I'm a potter - hobbyist from Moscow. I hope to build the wood kiln for 1050-1150 C and use your blueprints for this aim. However I couldn't find data regarding fuel consumption to estimate price of firing so I ask your advice.

How much wood require your kilns for firing and which loading volume they have (volume of dry wood per kiln loading volume)?

How depends wood consumption on firing temperature?

Kind regards!

Peter said...

Hi Anton,
Good to hear from you, and I am delighted that you would like to build a wood fired kiln. What you ask regarding fuel consumption is almost impossible to answer, so much depends on the size of the kiln, how well insulated it is, the design of the firebox, and... probably most important, the person that is stoking the fire! It takes practice to learn how to fire a wood fired kiln economically, it is an art that I think is very similar to sailing a small boat. The theory is that big wood fired kilns fire more economically than little ones, but my best advice would be that you should build a small and simple wood fired kiln to begin with that is big enough to take 8 or 10 small pots, and have fun with it!

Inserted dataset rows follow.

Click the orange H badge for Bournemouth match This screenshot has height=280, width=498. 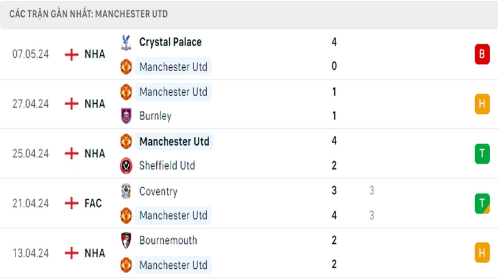[x=482, y=253]

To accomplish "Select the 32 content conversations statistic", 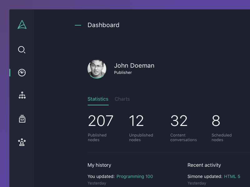I will [179, 121].
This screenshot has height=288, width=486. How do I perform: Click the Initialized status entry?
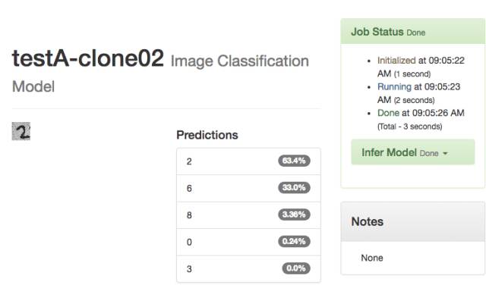pyautogui.click(x=421, y=67)
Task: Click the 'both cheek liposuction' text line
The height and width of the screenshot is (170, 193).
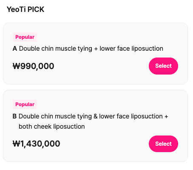Action: [52, 127]
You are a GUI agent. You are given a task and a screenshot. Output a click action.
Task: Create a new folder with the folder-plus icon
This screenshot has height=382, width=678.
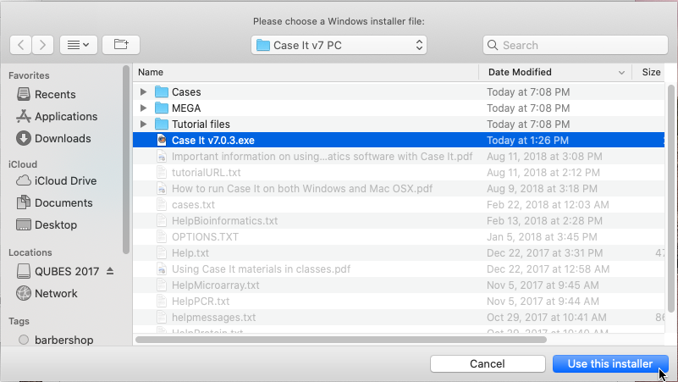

Do several firings, and gain experience in controlling the rate that the temperature rises, and controlling the atmosphere in the kiln. See if you can make the kiln fire in oxidation, and in reduction when you want. Aiming for a temperature of 1050 - 1100 C should be
achievable by a small and simple kiln. (Higher stoneware temperatures are a greater challenge.)

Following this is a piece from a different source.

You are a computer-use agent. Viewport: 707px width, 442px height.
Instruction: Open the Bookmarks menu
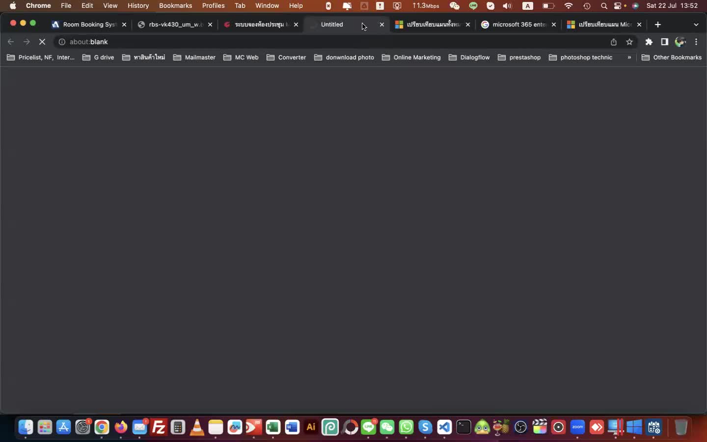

One of the simplest wood fired kiln designs that would take you to at least raku temperatures of 800 - 900 C and probably to 1050C would be one like the kiln I made a plan for in my blog on 14 October 2009 http://opopots.blogspot.co.nz/2009/10/raku-kiln-for-armelle-getting-pots.html

This might be a bit too small for you, however a kiln like this one can be fast to build, lots of fun, and very instructive.

A slightly larger kiln that would hold a better number of pots, and should be capable of reaching at least 1100 C is one that I put on my blog on 13 July 2009 http://opopots.blogspot.co.nz/2009/07/kiln-for-claire-part-two-small-wood.html

I built a kiln very like this that got to 1100 C with only a short chimney. The "improved" version of it that is my plan should go to 1200 C or so.

You don't need to build a kiln exactly to the plans I have on my blog, but use the plans to give you ideas. The bricks, kiln shelves, and other materials that you have available might determine the exact size that you build the kiln. You will need to experiment!

One of very small kilns I made would go to about 1000 C in a 5 hour firing and consume only 2.5 wheel barrow loads of wood. To be on the safe side, you should have at least a cubic metre of dry split wood available to fire a small kiln, and two cubic metres would be better!

Hope all that helps, do let us know how you get on!

Best Wishes,

Peter

Anton Sidko said...

Thanks for your advice! I hope it helps, anyway you give your the recommendation!)

If your are interested I could show you several pit fired works:

http://filicisfloss.deviantart.com/art/Ash-plates-472166932
http://filicisfloss.deviantart.com/art/Kiln-blooming-468029101
http://filicisfloss.deviantart.com/art/Fire-bud-472167654

Kind regards!

Peter said...

Hi Anton,
Thanks for the links to your work. It is good to see what you are up to, thank you for sharing. I liked the "Kiln blooming" photo! Looking into a wood fired kiln when it is red hot, and glimpsing the pots inside it is one of the delights of firing with wood!

Do let me know when you build a wood fired kiln, it will be nice to keep in touch.